▶ [Assignment]
Beginning with the line that holds "Screen dimensions: 967x392" in the data below, give again every line through the one that holds "Select the Scripting workspace tab", exactly as written.

▶ [Exercise input]
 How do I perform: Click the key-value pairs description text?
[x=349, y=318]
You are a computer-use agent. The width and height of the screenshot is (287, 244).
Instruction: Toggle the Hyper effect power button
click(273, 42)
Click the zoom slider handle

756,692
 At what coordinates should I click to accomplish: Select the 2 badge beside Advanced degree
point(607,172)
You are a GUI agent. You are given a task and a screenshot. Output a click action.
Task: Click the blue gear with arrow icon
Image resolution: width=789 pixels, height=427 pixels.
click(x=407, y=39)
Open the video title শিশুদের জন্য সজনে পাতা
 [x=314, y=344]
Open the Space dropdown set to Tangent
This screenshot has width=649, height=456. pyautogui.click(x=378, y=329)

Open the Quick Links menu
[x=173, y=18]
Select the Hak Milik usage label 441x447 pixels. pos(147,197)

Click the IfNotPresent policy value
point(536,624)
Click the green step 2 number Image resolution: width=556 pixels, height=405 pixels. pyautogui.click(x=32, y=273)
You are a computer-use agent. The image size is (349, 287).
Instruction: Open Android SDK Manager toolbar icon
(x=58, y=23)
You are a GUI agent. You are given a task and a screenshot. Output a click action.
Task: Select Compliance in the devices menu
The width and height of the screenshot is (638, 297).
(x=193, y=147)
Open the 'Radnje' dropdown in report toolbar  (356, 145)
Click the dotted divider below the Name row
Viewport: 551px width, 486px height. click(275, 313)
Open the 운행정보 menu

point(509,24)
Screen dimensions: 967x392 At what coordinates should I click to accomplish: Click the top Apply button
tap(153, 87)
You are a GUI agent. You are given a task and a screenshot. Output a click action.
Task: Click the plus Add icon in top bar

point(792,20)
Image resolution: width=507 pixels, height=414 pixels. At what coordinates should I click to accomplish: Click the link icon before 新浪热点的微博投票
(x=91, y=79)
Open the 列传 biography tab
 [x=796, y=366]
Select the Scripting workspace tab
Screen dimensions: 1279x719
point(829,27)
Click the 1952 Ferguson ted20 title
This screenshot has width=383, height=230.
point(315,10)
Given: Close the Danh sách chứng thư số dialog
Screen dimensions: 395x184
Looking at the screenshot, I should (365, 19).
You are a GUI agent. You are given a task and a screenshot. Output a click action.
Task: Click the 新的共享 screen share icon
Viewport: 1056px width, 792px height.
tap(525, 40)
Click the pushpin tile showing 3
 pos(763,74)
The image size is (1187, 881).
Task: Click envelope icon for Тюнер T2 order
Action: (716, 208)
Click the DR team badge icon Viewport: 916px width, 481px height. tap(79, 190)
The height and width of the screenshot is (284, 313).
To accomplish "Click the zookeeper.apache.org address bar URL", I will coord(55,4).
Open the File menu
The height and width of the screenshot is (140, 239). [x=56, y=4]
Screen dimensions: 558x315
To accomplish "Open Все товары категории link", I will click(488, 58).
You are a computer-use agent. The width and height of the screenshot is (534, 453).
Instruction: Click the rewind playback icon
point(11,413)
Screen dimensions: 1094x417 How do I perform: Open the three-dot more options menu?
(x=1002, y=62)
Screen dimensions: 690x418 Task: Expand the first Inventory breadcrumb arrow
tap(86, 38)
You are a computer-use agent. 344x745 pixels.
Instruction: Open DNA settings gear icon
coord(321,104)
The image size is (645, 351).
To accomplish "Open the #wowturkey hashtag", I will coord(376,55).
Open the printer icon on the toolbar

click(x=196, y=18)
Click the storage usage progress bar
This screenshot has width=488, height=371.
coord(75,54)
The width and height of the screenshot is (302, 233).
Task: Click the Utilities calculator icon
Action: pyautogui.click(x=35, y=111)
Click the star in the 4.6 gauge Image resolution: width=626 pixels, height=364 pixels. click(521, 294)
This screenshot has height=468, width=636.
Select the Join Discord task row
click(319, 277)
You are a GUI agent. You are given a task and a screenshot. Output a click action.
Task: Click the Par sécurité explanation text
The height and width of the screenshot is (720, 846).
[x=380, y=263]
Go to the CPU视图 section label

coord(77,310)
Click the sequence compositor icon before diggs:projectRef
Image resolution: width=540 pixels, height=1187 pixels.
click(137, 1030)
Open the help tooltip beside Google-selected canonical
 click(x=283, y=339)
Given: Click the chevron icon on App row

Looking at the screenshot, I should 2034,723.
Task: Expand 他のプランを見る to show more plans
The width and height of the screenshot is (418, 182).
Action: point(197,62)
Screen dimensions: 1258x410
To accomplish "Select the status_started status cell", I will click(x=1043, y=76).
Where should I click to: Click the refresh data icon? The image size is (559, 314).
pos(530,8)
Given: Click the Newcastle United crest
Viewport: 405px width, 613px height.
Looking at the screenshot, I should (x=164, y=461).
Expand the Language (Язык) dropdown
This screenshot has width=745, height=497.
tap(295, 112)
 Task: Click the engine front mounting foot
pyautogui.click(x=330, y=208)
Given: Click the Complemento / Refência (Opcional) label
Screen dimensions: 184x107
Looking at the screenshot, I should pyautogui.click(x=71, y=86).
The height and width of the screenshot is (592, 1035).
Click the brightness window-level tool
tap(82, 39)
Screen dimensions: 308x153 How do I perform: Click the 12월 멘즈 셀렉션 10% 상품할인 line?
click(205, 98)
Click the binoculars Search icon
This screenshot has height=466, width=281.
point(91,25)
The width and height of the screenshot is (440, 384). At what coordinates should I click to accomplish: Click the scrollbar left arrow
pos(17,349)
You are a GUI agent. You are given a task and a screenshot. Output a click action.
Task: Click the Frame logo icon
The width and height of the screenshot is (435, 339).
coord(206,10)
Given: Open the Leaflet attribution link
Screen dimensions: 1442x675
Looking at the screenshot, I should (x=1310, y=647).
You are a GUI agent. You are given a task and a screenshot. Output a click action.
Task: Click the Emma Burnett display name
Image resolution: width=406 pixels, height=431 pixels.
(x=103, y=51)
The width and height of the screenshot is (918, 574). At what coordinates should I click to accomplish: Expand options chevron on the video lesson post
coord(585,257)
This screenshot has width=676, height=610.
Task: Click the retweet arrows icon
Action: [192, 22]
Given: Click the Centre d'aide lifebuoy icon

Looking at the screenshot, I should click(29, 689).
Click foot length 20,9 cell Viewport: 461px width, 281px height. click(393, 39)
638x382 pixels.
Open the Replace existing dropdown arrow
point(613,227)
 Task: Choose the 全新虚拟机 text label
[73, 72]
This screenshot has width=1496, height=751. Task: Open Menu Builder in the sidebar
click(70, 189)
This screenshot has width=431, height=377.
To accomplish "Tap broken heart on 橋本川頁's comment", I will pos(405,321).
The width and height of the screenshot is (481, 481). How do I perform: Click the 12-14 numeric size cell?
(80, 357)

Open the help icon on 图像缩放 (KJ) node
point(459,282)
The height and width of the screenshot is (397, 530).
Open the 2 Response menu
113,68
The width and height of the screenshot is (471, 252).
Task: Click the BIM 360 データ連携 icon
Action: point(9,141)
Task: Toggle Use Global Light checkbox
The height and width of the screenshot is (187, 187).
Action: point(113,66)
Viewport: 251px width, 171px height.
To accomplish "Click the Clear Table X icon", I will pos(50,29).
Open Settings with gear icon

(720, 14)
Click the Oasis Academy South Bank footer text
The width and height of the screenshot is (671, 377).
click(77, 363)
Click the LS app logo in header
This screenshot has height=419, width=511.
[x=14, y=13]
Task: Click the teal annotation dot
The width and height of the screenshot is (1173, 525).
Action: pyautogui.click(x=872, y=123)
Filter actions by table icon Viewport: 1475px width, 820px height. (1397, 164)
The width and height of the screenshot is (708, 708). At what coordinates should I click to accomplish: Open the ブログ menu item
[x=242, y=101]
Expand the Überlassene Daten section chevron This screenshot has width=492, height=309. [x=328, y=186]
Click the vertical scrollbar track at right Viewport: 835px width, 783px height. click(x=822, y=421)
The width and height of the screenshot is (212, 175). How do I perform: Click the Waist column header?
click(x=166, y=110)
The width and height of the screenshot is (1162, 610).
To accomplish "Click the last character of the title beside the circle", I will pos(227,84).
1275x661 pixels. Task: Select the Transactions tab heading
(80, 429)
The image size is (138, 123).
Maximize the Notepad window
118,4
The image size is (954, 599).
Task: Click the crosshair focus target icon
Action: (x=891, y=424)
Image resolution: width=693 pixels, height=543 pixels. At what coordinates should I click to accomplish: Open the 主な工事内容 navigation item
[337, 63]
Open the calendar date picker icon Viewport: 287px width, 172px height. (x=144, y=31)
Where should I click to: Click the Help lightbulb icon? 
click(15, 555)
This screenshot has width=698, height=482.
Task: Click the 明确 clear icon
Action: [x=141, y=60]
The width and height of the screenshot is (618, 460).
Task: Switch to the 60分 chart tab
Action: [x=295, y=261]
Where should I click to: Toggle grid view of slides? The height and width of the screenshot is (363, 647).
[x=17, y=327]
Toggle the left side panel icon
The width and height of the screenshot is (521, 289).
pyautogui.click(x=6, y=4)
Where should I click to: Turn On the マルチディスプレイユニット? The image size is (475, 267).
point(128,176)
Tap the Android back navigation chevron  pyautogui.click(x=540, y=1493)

▶ [Answer area]
Screen dimensions: 967x392 At what coordinates should I click to accomplish: Click the top Apply button
tap(153, 87)
You are a GUI agent. You are given a task and a screenshot. Output a click action.
Task: Click the plus Add icon in top bar

point(792,20)
Image resolution: width=507 pixels, height=414 pixels. At what coordinates should I click to accomplish: Click the link icon before 新浪热点的微博投票
(x=91, y=79)
Open the 列传 biography tab
 [x=796, y=366]
Select the Scripting workspace tab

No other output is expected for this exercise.